Ernesto Guevara Lynch de la Serna detto el Che (soprannome che i sudamericani in genere danno agli argentini, prendendo in giro una tipica loro inflessione dialettale) era nato a Rosario, appunto, in Argentina, il 14 giugno 1928. La sua parabola leggendaria si era conclusa a La Higuera, Vallegrande, Santa Cruz, Bolivia il 9 ottobre 1967.
La sua vita la conoscono tutti. Tutti sanno il perché delle sue scelte. Tutti conoscono le cause della sua morte. Dai Diari della Motocicletta a quell’ultima spedizione in Bolivia in fuga dall’amico scomodo Fidel Castro e da una rivoluzione cubana che gli andava sempre più stretta, non c’é particolare ormai della sua epopea che non sia patrimonio di tutti, ammantato di storia o di leggenda a seconda delle inclinazioni e delle ideologie personali di ciascuno.
Il Che era soprattutto uno di quei personaggi romantici, da feuilleton d’avventura, che travalicano ben presto e di gran lunga i movimenti e le idee che li portano in auge. E’ stato per il Novecento quello che Giuseppe Garibaldi era stato per l’Ottocento, un condottiero che eccita la fantasia e il sentimento di un’opinione pubblica internazionale che spazia al di fuori del tempo e dei confini della classe o della nazionalità in nome di cui a suo tempo si è levato a difendere i diritti oppressi.
Garibaldi era stato l’Eroe dei Due Mondi, il leader delle nazionalità oppresse dagli Imperi ancien régime, il generale che traduceva in azione il pensiero di maestri come Giuseppe Mazzini. Che Guevara aveva a disposizione una copertura mediatica ed una platea di gran lunga superiore, e partendo dal marxismo finì per essere l’Eroe di Tutto il Mondo, anche e soprattutto di coloro che, per nascita o indole, con il marxismo non avevano nulla a che fare.

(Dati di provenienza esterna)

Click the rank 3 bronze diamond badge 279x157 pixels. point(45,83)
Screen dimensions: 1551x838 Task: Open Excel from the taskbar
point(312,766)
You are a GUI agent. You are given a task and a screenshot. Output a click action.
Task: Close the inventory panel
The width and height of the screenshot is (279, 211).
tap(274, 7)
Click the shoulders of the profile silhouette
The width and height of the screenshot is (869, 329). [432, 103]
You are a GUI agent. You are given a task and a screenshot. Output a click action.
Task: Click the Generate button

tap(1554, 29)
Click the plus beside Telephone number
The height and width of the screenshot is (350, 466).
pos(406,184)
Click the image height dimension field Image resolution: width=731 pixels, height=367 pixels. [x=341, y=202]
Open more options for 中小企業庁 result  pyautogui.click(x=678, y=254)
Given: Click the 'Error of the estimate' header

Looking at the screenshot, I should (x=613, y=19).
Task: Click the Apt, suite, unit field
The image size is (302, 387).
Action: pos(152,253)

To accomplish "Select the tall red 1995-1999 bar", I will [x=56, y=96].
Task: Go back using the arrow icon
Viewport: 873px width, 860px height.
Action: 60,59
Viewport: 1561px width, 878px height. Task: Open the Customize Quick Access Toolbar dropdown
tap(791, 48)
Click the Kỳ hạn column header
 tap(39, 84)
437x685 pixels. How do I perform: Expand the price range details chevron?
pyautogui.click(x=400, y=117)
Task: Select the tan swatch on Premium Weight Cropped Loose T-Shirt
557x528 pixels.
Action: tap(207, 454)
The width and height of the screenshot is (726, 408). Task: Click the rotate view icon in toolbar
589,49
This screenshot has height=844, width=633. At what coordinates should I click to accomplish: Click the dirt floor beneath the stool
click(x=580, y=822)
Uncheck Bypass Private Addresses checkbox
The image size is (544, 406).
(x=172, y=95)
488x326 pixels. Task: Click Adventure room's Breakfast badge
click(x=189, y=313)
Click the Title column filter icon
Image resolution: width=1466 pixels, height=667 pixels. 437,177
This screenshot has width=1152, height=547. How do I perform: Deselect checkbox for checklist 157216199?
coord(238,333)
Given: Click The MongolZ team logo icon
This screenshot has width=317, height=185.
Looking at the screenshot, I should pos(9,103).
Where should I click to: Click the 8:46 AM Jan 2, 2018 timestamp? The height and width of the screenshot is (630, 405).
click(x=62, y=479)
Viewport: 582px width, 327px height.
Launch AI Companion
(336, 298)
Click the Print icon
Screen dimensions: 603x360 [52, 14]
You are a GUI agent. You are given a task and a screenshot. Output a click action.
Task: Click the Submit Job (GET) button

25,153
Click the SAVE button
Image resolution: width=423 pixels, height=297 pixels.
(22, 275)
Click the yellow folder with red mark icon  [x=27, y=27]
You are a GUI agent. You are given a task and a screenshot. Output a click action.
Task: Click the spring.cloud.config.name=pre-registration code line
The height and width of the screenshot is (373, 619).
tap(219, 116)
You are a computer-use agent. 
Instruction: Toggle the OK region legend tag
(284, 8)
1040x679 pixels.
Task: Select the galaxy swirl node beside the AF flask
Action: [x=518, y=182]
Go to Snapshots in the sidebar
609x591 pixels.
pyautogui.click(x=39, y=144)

La sua ballata, Hasta siempre comandante, la cantano tutti ancor oggi, ricordando le parole a memoria. Così come cento anni prima tutti cantavano la Bandiera dei Tre Colori mentre il Generale Garibaldi sfidava le pallottole austriache ogni volta che la sorte glielo concedeva. Garibaldi aveva portato a termine la clamorosa impresa dei Mille (senza della quale l’unità d’Italia sarebbe rimasta un sogno rimandato a chissà quando). Che Guevara portò a termine con Fidel l’impresa della rivoluzione cubana, che in partenza sembrava ancora più disperata e utopistica di quella delle Camicie Rosse partite da Quarto verso Marsala.
Da Moncada all’Havana, il medico argentino, che da giovane – guarda caso – era stato un appassionato lettore di Emilio Salgari, Alexandre Dumas (già compagno d’avventure di Garibaldi), Miguel de Cervantes, consegnò se stesso ad una leggenda immortale. Destinata a sopravvivere alle idee che in partenza l’avevano ispirata e accesa, nonché al ricordo di tutte le altre figure con cui aveva percorso la sua strada, da una parte o dall’altra della barricata.
Come Garibaldi, Che Guevara era destinato a diventare ben presto scomodo, ingombrante per i suoi stessi compagni di lotta oltre che per i suoi nemici giurati. Che forse, in quei giorni che precedettero l’imboscata dell’esercito boliviano a La Higuera cinquant’anni fa, trovarono il modo di mettersi d’accordo. Impedendo a colui che aveva offuscato agli occhi del pueblo perfino il lider maximo Fidel di trovare una sua Caprera dove godersi – o subire – il buen retiro, o esilio, impostogli dalla nazione riconoscente.
Come quell’altro condottiero di cento anni prima, a conferma del fatto che il mondo ha periodicamente bisogno di simili personaggi romantici, salvo poi esser loro appunto riconoscenti togliendoseli di mezzo non appena diventano eroi.